_Text excerpt:_
--- START ---

Is this a case of failure to thrive?
He is a slow feeder and has been fussy; however, he was consolable and showed no respiratory distress during feeds. Intrigued, you also find that the infant weighed 6 pounds 2 ounces at birth but weighs only 7 pounds 2 ounces at admission. In the pediatrician's referral note, you see that the infant's mother was concerned about constipation one week prior to admission-however, bowel movements occurred once to three times daily, and are soft and light brown. Searching for late passage of meconium or jaundice, you review the nursery discharge papers but find no evidence of anything alarming. A newborn screen, sent on day two of life, was also normal. On review of systems, there is no fever, decrease in urine output, or sick contacts. Finally, the family history is negative for consanguinity or any heritable entities, such as pyloric stenosis or cystic fibrosis.

--- END ---

_Study questions:_
1. In the excerpt about the slow-feeding infant, what did the infant weigh at birth?
2. From the excerpt about the slow-feeding infant, list everything that the review of systems and the family history are negative for.
3. Carry on the case of the slow-feeding infant past its final sentence.
The records that follow come from an unrelated source.

_Input data:_
--- START ---

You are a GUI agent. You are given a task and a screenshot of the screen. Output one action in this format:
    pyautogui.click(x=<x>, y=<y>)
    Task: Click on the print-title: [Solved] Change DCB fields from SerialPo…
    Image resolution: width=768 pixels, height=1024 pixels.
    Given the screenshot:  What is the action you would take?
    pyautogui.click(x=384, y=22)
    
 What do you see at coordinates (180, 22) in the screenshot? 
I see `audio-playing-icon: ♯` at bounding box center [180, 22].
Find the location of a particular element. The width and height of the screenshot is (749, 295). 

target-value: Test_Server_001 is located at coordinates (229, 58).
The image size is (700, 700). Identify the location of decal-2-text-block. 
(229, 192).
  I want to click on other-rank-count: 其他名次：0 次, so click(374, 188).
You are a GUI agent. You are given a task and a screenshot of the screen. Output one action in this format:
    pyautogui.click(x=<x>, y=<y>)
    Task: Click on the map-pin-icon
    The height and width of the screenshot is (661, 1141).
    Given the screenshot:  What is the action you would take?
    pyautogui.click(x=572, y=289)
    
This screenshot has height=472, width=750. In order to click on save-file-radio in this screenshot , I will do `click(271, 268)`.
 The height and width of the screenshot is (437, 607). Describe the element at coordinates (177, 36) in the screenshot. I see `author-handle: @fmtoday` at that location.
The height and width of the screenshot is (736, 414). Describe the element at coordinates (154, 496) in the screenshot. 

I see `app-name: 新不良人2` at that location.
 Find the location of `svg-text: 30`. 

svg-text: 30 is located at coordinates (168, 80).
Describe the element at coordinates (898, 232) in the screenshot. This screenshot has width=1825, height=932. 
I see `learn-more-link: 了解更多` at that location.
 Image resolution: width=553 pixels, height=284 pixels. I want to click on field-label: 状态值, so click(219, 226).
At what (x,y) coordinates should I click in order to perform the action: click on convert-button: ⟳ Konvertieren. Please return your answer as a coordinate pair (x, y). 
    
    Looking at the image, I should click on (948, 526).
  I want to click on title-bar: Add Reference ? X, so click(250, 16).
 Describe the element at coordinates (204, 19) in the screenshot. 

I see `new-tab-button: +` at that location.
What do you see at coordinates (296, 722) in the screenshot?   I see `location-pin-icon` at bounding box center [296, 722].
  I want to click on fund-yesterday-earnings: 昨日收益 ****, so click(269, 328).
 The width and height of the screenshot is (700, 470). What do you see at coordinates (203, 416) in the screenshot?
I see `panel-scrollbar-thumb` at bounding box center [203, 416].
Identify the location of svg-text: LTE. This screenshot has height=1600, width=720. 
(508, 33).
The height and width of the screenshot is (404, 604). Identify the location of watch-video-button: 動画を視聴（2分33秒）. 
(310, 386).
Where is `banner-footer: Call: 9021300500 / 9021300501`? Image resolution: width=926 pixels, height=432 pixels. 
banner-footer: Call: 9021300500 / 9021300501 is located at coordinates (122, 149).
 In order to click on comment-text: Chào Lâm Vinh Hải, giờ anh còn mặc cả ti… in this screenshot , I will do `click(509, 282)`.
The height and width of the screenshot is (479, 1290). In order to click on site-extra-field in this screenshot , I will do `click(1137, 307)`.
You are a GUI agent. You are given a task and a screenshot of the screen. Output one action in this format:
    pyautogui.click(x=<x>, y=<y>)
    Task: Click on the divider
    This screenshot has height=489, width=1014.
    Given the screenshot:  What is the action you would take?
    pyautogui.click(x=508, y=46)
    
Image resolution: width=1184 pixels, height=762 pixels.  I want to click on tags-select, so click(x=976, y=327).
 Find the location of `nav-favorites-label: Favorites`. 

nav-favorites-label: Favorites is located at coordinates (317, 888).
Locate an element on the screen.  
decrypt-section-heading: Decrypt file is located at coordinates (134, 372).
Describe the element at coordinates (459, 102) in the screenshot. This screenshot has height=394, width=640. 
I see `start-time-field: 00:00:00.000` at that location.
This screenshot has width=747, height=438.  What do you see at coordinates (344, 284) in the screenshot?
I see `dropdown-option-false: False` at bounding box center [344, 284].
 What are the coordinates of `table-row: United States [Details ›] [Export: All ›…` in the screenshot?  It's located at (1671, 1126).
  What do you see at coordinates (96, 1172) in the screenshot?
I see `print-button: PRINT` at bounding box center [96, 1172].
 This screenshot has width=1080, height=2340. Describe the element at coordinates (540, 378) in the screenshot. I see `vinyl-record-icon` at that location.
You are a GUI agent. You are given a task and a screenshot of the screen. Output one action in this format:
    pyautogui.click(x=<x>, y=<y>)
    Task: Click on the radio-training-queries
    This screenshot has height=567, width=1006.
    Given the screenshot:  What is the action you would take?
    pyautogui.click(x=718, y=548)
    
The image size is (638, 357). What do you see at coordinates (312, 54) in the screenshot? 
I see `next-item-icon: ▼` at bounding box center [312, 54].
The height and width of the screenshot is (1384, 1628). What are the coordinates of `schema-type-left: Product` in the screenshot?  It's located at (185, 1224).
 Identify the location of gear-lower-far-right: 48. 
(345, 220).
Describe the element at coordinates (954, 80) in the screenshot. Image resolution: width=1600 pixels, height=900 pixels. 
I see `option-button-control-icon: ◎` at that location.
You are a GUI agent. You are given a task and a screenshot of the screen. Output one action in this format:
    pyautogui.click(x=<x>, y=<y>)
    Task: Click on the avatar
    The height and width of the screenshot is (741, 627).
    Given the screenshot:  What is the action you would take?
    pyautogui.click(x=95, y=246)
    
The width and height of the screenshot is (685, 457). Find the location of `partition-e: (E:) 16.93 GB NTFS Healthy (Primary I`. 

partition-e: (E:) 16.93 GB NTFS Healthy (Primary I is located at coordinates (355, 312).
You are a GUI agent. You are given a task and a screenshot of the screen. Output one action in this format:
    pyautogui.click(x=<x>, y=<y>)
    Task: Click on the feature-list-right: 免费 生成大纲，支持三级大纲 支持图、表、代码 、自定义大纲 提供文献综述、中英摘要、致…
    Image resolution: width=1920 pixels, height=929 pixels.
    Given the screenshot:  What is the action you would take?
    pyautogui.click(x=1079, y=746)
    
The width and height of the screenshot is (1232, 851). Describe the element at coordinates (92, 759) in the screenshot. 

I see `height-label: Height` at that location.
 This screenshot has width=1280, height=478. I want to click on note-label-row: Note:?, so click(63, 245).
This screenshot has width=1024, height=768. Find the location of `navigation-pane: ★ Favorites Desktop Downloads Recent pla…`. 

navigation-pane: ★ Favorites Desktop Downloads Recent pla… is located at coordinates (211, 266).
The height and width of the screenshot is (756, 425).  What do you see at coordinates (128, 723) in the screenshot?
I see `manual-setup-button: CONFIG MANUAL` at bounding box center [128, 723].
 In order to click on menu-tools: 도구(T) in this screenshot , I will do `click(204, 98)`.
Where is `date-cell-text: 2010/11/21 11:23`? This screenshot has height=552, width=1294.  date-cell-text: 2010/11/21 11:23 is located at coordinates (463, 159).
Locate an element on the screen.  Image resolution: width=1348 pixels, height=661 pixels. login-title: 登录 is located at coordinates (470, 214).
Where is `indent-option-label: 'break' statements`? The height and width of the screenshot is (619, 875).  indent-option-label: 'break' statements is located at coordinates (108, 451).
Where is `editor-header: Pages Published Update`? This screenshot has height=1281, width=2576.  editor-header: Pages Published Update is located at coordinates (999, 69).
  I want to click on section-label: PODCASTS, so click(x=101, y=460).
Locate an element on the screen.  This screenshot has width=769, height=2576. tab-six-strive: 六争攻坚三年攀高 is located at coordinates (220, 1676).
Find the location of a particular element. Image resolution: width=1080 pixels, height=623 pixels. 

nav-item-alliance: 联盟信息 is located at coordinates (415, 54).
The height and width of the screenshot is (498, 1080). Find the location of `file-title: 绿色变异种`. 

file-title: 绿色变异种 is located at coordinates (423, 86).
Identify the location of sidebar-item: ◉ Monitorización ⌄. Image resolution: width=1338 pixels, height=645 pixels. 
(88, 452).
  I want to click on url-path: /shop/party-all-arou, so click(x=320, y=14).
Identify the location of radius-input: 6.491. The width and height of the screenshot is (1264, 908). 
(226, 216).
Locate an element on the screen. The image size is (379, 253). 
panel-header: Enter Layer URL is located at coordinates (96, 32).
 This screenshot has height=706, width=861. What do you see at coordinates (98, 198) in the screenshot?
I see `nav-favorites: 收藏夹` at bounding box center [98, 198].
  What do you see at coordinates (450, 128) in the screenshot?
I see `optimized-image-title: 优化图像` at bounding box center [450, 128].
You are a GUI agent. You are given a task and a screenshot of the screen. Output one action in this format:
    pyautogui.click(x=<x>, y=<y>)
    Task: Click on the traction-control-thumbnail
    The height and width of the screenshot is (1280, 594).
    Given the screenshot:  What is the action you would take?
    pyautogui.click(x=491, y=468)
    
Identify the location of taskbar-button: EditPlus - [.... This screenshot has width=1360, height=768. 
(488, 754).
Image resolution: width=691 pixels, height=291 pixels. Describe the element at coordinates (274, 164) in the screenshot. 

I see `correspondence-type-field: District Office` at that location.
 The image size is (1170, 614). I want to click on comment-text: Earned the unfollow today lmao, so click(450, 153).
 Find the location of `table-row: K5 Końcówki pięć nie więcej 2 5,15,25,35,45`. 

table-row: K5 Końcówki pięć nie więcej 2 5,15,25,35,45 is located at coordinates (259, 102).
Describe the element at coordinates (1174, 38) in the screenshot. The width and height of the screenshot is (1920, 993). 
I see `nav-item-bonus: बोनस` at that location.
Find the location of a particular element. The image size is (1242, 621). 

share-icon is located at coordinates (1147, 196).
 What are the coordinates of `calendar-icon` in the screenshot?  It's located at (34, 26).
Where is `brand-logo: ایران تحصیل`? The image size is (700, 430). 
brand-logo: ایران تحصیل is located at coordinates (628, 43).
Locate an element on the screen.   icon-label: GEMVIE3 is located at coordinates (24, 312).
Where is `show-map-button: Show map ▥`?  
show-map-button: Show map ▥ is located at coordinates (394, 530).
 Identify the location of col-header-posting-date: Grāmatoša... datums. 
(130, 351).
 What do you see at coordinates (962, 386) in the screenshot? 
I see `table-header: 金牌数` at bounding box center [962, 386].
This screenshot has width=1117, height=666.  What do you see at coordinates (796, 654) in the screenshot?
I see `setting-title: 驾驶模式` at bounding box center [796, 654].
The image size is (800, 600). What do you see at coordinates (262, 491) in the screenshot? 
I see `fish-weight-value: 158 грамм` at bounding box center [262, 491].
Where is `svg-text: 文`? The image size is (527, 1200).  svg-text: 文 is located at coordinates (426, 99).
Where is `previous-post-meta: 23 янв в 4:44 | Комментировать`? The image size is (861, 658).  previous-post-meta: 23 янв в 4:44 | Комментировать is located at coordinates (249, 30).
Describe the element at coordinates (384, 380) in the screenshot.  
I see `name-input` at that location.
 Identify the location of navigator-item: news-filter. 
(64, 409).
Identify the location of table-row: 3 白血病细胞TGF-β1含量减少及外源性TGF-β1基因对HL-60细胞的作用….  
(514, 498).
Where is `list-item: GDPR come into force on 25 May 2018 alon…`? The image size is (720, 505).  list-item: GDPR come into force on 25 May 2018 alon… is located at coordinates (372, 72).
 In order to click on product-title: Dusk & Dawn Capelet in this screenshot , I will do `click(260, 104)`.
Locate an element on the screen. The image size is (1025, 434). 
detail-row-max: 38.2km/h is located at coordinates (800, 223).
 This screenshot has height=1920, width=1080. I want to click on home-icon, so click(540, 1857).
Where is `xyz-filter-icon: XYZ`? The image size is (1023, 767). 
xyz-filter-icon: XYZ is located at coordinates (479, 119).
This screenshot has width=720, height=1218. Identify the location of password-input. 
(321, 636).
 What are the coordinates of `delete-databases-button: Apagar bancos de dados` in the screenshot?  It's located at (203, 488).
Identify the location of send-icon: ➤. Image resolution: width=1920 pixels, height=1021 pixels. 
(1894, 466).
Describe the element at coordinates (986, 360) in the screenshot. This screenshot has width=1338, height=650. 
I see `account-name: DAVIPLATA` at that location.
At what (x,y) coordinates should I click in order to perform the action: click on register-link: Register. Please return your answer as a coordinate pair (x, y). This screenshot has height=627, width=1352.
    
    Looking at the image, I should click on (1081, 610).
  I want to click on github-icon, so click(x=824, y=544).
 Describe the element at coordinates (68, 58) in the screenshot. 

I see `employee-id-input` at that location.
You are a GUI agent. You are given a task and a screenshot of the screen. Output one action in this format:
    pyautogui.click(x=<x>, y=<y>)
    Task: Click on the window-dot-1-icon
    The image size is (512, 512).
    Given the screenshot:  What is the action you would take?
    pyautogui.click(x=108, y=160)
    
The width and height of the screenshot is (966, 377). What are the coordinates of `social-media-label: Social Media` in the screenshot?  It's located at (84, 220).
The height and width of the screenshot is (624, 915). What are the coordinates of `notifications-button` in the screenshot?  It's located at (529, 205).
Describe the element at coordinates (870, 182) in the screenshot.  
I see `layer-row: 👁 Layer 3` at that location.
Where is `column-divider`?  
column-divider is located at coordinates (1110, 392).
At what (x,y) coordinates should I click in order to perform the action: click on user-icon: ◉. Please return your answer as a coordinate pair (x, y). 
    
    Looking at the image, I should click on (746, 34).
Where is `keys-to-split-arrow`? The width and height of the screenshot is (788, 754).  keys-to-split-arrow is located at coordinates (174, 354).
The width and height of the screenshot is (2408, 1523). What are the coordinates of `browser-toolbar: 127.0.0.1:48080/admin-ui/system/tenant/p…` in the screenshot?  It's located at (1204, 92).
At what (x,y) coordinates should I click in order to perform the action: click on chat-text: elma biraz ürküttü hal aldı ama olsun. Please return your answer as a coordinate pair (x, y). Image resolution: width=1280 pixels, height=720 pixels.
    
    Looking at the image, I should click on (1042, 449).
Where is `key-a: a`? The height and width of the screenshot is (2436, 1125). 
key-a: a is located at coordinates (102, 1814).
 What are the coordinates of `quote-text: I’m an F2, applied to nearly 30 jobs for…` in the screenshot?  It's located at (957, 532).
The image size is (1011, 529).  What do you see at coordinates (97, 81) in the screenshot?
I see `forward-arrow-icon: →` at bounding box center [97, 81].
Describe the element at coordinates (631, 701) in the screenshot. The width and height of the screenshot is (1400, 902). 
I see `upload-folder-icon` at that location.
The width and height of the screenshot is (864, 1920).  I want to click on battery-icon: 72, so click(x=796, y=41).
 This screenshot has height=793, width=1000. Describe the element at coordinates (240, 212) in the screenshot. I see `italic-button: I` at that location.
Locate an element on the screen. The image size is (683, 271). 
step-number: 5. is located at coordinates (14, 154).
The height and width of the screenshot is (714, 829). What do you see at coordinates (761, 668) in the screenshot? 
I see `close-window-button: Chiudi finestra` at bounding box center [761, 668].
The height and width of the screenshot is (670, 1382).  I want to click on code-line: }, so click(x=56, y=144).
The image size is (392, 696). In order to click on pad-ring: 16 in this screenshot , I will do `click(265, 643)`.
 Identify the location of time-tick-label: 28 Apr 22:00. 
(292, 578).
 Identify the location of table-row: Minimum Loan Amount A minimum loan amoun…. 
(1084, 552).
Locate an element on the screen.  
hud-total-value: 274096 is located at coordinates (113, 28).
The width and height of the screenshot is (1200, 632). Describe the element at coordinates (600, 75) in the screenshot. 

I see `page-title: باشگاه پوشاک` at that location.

--- END ---

_Answers by task:_
1. 6 pounds 2 ounces

2.
- Fever
- Decrease in urine output
- Sick contacts
- Consanguinity
- Heritable entities, such as pyloric stenosis or cystic fibrosis

3.
You begin your work-up with a CBC (complete blood count), a full chemistry panel with a liver function profile, and a urinalysis. They are normal, and you are relieved to find no acidosis or hypoproteinemia. A thyroid panel is likewise unremarkable. At this point, your findings point in the direction of reflux disease, a not too-uncommon entity among newborns. Milk protein allergy is also on your differential. You propose a trial of ranitidine and continue the infant on a soy-based formula. A stool sample is sent for occult blood testing, and it is reassuringly negative.
The next morning, you schedule an upper GI study. It shows repeated episodes of reflux extending to the upper thoracic esophagus, but not gastric outlet obstruction, anatomic abnormality, or any malrotation. You continue the H-2 blocker and increase caloric intake by switching the infant to a 24-calorie soy formula. On hospital day four, you are glad to note that the vomiting ceased and the boy has gained almost 3 ounces. Just as you are ready to write "discharge planning" on your to-do list comes the first bump on the road-a fever of 101° F (38.6° C).